I am on the last part of the problem and can't remember how to do it:

At the instant when the radius of the cone is 3 units, what is the instantaneous rate of change of the area of its base with respect to its height h?

I know you're looking for dA/dh...

I remembered how to get dA/dt which is 3pi and dh/dt which is 8 (asked in the previous parts of the question)

I can show my work for those parts if needed...

Can anyone help me find dA/dh?

I got 3pi/8 as my answer by using the chain rule, but I don't know if that is right...

Hint:

\(\displaystyle A \, = \, \frac{3V}{h}\)

 

[Craw]

Thanks for the responses guys. I think I see where you guys are going with it. I will go try to work it out right now...

I am still getting 3pi/8

I hope this is right. Thanks again.

 

[Deleted member 4993]

Its one of those first year calc classic related rates questions...
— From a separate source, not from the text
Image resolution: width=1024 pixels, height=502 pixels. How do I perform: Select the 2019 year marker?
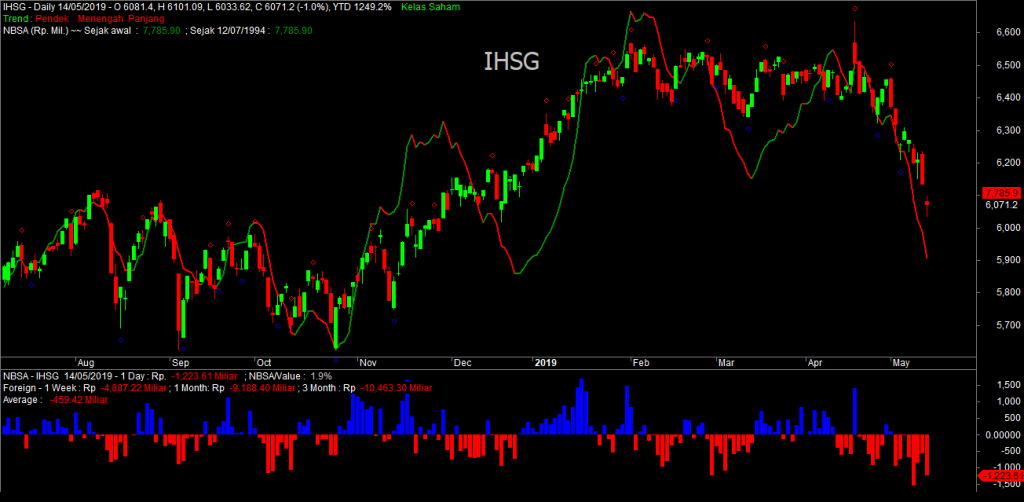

The volume V of a cone ( V = 1/3 pi rsquared h) is increasing at the rate of 28pi cubic units per second. At the instant when the radius r of the cone is 3 units, its volume is 12pi cubic units and the radius is increasing at 1/2 unit per second.

I am on the last part of the problem and can't remember how to do it:

At the instant when the radius of the cone is 3 units, what is the instantaneous rate of change of the area of its base with respect to its height h?

I know you're looking for dA/dh...

I remembered how to get dA/dt which is 3pi and dh/dt which is 8 (asked in the previous parts of the question)

I can show my work for those parts if needed...

Can anyone help me find dA/dh?

I got 3pi/8 as my answer by using the chain rule, but I don't know if that is right...

The interesting point of this exercise is that V, A (or r) and h - all are function of 't'.

However, the ratio between the radius and the height does not change.

\(\displaystyle \frac {h}{r} = \frac{4}{3}\)

so

\(\displaystyle A \, = \, \pi \cdot \frac{9h^2}{16}\)

\(\displaystyle \frac{dA}{dh} \, = \, \pi \cdot \frac{9h}{8}\)

when h = 4

\(\displaystyle \frac{dA}{dh} \, = \, 4.5 \cdot \pi\)

This rate is only shape dependent.